FRIGHTFEST 2011: THE GLASS MAN Review

Editor, Canada; Montréal, Canada (@bonnequin)
FRIGHTFEST 2011: THE GLASS MAN Review
The most uncomfortable subject is not sex; it is money. Not in political discussions, but personal ones. We don't ask people how much money they make; we don't ask them about their personal finances. It is probably safe to assume that as many marriages are damaged by money problems as by affairs. And in today's economic downturn, extreme debt could drive a person to do even criminal acts.

Martin Pyrite (Andy Nyman) is a kind, gentle man, very much in love with his beautiful wife (Neve Campbell). So much in love and so determined to maintain their very comfortable (if not rich) lifestyle that he lies to her about being fired from his job. He tries to reason with his former boss, he tries to reach out to his former coworkers, but no one will help him. He is tens of thousands of dollars in debt and on the brink of collapse. Then one night a rather shady man named Pecco shows up at his door and says he will help Martin, if Martin will help him with a job that is likely highly criminal.

And so begins Martin's frightening spiral to the depths of his own personal hell. The first half of the film focuses on Martin and the world he now inhabits. He is not a violent or harsh man; and so he is perceived as a coward and treated as such by his former boss and even petty thugs. To watch Martin shrivel in front of confrontation is painful; it elicits as much embarassment as pity from the audience. When wife mistakes a phone call from a female former colleague as evidence of an affair, Martin still cannot bring himself to tell her the truth. When Pecco forces him to drive to a forest and dig something up, you almost expect poor, beleaugered Martin to drop dead of a heart attack.

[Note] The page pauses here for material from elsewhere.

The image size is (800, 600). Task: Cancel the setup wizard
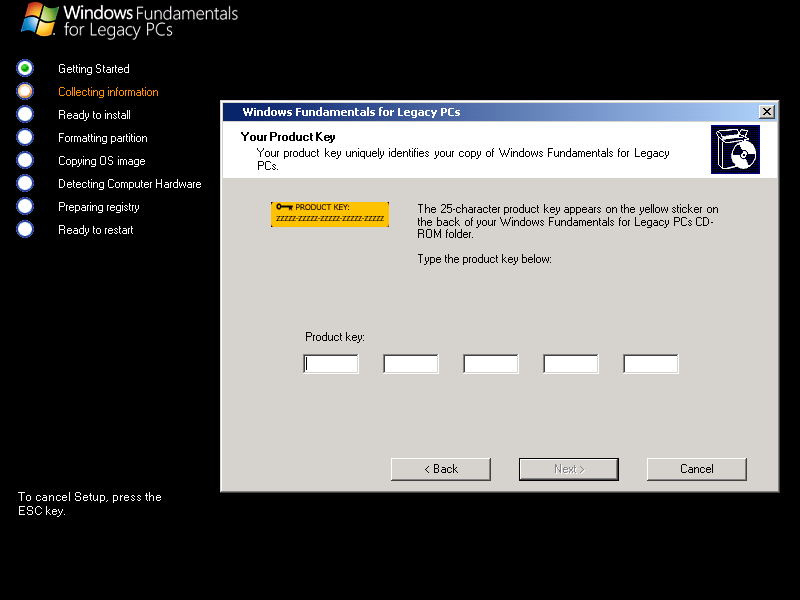(x=697, y=469)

This is Crisitan Solimeno's feature-length film debut, and it is an incredible achievement. When Martin confronts his former boss, the camera shows the distance between them in reflection of how far Martin has fallen. And it closes in on Martin frequently, confronting him as those who are threatening him in his desperate state. The screenplay (by Solimeno as well) is like a neck, pulling tighter and tighter around Martin, and he helps it along. And it is a funny as it is horrifying; the humour is necessary to cut the tension, and and is inevitable in such a ridiculous situation. The tension begins in the first ten minutes, with a conversation between husband and wife about an item of clothing; seemingly innocent, but the dialogue is contrasted by the distance between them, filming one on the ground floor and the other three flights up, from the opposite's perspective. As Martin goes through the normal routine of the working day, we know something is not quite right. Everything is too perfect, and Martin does not fit in. Without a job, on the brink of losing his home and his wife, everything he has worked for and loved, there is no place left for him in perfection.

The strength of the script is matched with every beat by what is likely Nyman's best performance to date. Comedians generally excel at dramatic roles, and Nyman is no exception. He treats Martin with respect, but does not shy away from pulling back layers of control, and with every flick of his eye and movement of his body, showing a man who, as in the title, is showing the cracks spreading fast and furious through his psyche. His dire circumstances are such that the last four pounds in his pocket are spent joyfully and gratefully on ice cream; this little things are all he has left. Nyman shows Martin as a devoted and quietly passionate husband and friend, never wanting to hurt anyone and yet unable to stop his rapid downfall. Nyman is matched in performance by James Cosmo as Pecco. Where Martin is glass, Pecco is the hardest cement, scarred but impossible to break, and his threats are so frightening that laughter seems the only logical reaction.

A surprisingly funny and brilliantly tight psychological thriller, The Glass Man is easily one of the best films at the festival this year, and one of the best of 2011 from the UK. Certainly topical in its examination of financial woes, it widens to a larger inquiry into how far an individual will go to save his own existence and those who he loves, and the danger of extreme collapse on the human mind.